There are 2 other line items in this shell game. The Fed offers Term Deposits from time to time. These are typically 7 day duration deposits. When there’s what’s called a Term Deposit Facility offering, again money is simply shifted from reserve deposits, which are just like your checking account at the Fed, to these short term deposits which are like savings accounts or very short term CDs. Again, these term deposits are excluded from the definition of reserves. But the money never went away. It’s just stashed under a different line item that isn’t counted as reserves or as part of the monetary base.
Finally, there’s another line item on the liability side of the Fed’s balance sheet called Reverse Repos, or RRPs. RRPs are overnight money which banks and money market funds “lend” to the Fed, instead of holding them as deposits at the Fed as they normally would. This is a distinction without a difference. To the banks, there’s no practical difference between a deposit and an overnight RRP. But the Fed and economists exclude these RRPs from the definitions of reserves and monetary base. It’s semantics. The money is still essentially immediately available. And there are still multiples too much of it in the system, fueling asset bubbles.
The apparent decline in the monetary base over the past 2 years was driven by shifts from two line items on the Fed’s balance sheet, not by any real shrinkage of money. First there was a massive buildup of the Treasury’s cash at the Fed as it sold more debt than it needed to from 2014 until late 2016. When investors and dealers bought the debt, that cash came from their bank accounts, moving from reserve deposits to Treasury deposits on the Fed’s balance sheet. By definition, the monetary base shrank, but in reality, all the money was still there, ready to circulate at a moment’s notice.

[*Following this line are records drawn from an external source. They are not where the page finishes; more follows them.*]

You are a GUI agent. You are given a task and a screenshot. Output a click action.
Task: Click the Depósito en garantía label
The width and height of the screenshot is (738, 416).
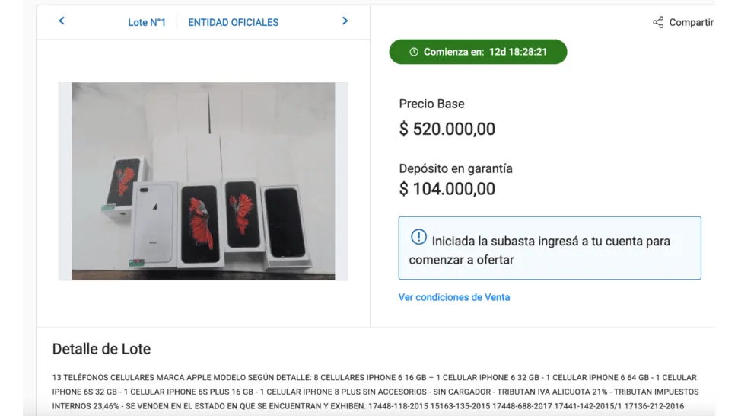pos(456,168)
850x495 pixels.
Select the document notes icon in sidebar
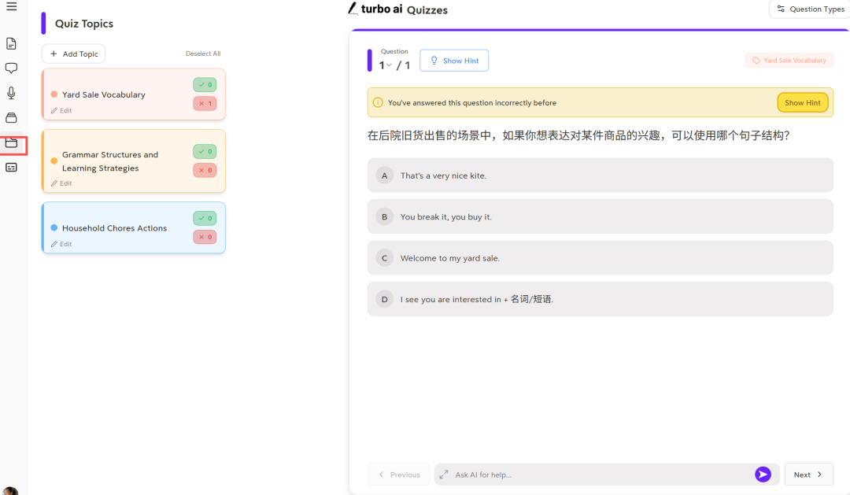11,43
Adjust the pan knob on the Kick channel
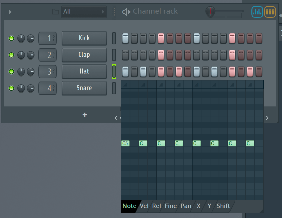The width and height of the screenshot is (282, 218). [21, 38]
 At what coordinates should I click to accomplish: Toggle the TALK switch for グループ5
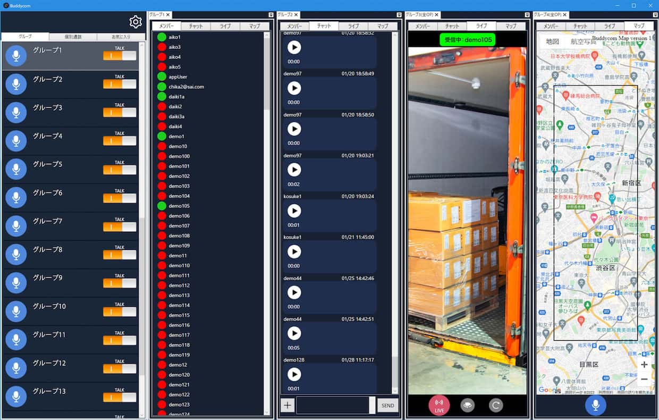(x=120, y=170)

Secondly, year end institutional window dressing at the end of 2016 saw a massive movement of cash from reserve deposits to RRP on the Fed’s balance sheet. Holding Fed RRPs supposedly makes the balance sheets of the banks and MMFs look better to investors. So at the end of each quarter, and particularly at year end, institutions move large quantities of cash from reserve deposits into RRPs. The money then comes out of the RRPs after the quarter ends as fast as it went in.
Over the past 5 weeks, cash was pulled back out of the RRP accounts and back into regular reserve deposit accounts. Money can move around on the Fed’s balance sheet, but it can never leave, at least until the Fed starts peeling off the Treasury notes, bonds, and MBS it acquired on the asset side of the balance sheet. As long as the Fed holds those assets, the Fed’s liabilities, such as deposits and RRPs, must essentially equal the amount of assets held. So there will never really be any change in the amount of money available in the system as a whole until the Fed starts reducing the size of its balance sheet.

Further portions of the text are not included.